Certains cadres estimaient déjà que Patricia Ku Kum IVIGU n’avait ni la carrure, ni le background encore moins le profil pour une telle responsabilité.
Les administrateurs l’ont choisi au détriment du DGA1 qui assurait l’intérim de DG après le scandale financier ayant entraîné les départs de l’ancien DG et du PCA en novembre 2024. Selon les Administrateurs, elle était le choix du Président de la République et ils n’ont fait que l’entériner.
Plus d’un an après, c’est la grosse désillusion
Au sein du conseil d’administration elle est accusée de passer outre les recommandations de cette instance au prétexte qu’elle recevrait ses instructions directement du Président de la République. Une source proche de l’actuel PCA révèle que lors du conseil d’administration du 18 février dernier, elle leur aurait servi l’enfumage dans la présentation des résultats.
La chasse aux cadres
Comme si cette atmosphère de chienlit n’était pas suffisant, Patricia Ku Kum IVIGU est accusée de lancer à l’endroit de plusieurs cadres une campagne de dénigrement, de pression permanente, d’harcèlement visant à les pousser à la démission. François Mouandza Moulengui, ancien directeur financier, nommé à ce poste au cours du conseil des ministres du 9 décembre 2024, a été suspendu par l’actuel directrice générale. Officiellement cette décision serait liée à une altercation avec la DG, officieusement certaines sources évoquent le fait que l’ex directeur aurait fait fuiter l’information relative au décaissement de 200 millions sans justificatif au profit de l’entreprise Green pour le démarrage des travaux de construction de la boulangerie de Cocobeach.
L’ancienne Directrice des Ressources Humaines, Elfried Aziri a, quant à elle, été poussée à la démission en juillet 2025. En claquant la porte de Gab’Oil, Aziri n’a pas manqué de dénoncer « le manque de professionnalisme, d’expérience et de savoir-faire de la directrice générale. »
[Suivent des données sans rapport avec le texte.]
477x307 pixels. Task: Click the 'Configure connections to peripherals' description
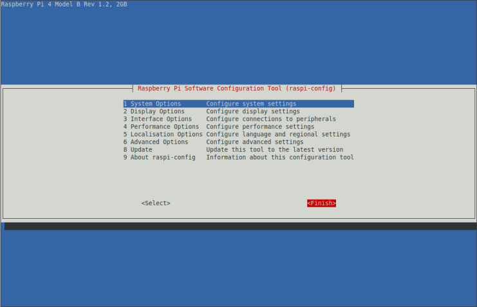point(271,119)
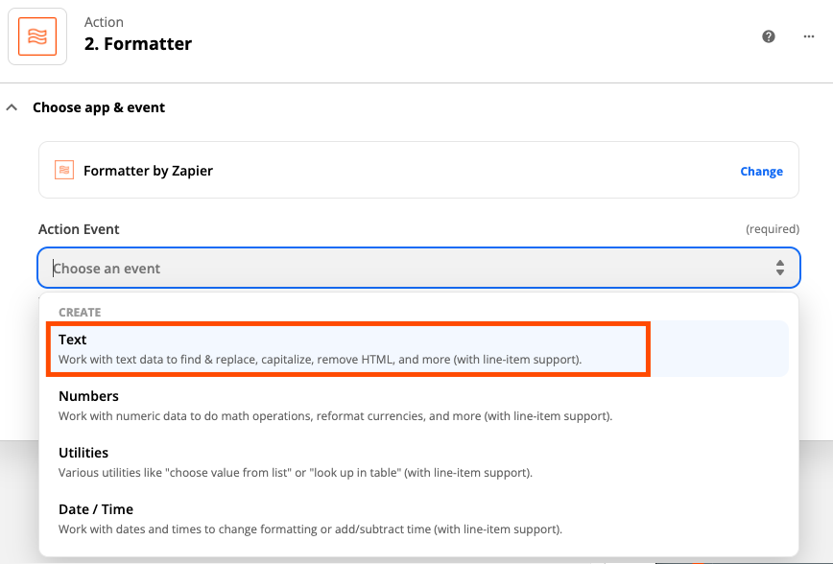The image size is (833, 564).
Task: Click the Choose app & event heading
Action: 99,107
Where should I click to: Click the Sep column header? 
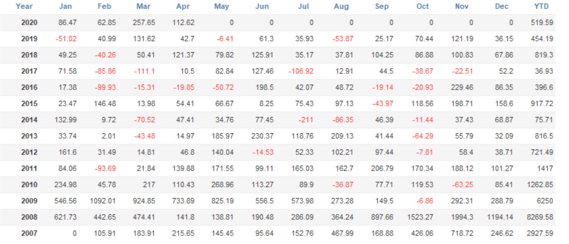pos(382,6)
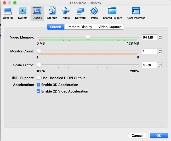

Le scénario fut le même pour M. Ibouili. L’ex directeur des opérations a été débarqué pour des soupçons de corruption en lien avec le fournisseur Green Construction. Or, dans la demande d’explication rédigée par Ibouili, celui-ci révèle qu’il n’avait jamais accepté la proposition financière qui lui avait été faite par le fournisseur. Bien au contraire, ce fournisseur avait été envoyé par la directrice générale auprès de sa personne pour l’aider à travailler sur le dossier d’appel d’offre lancé par Gab’Oil.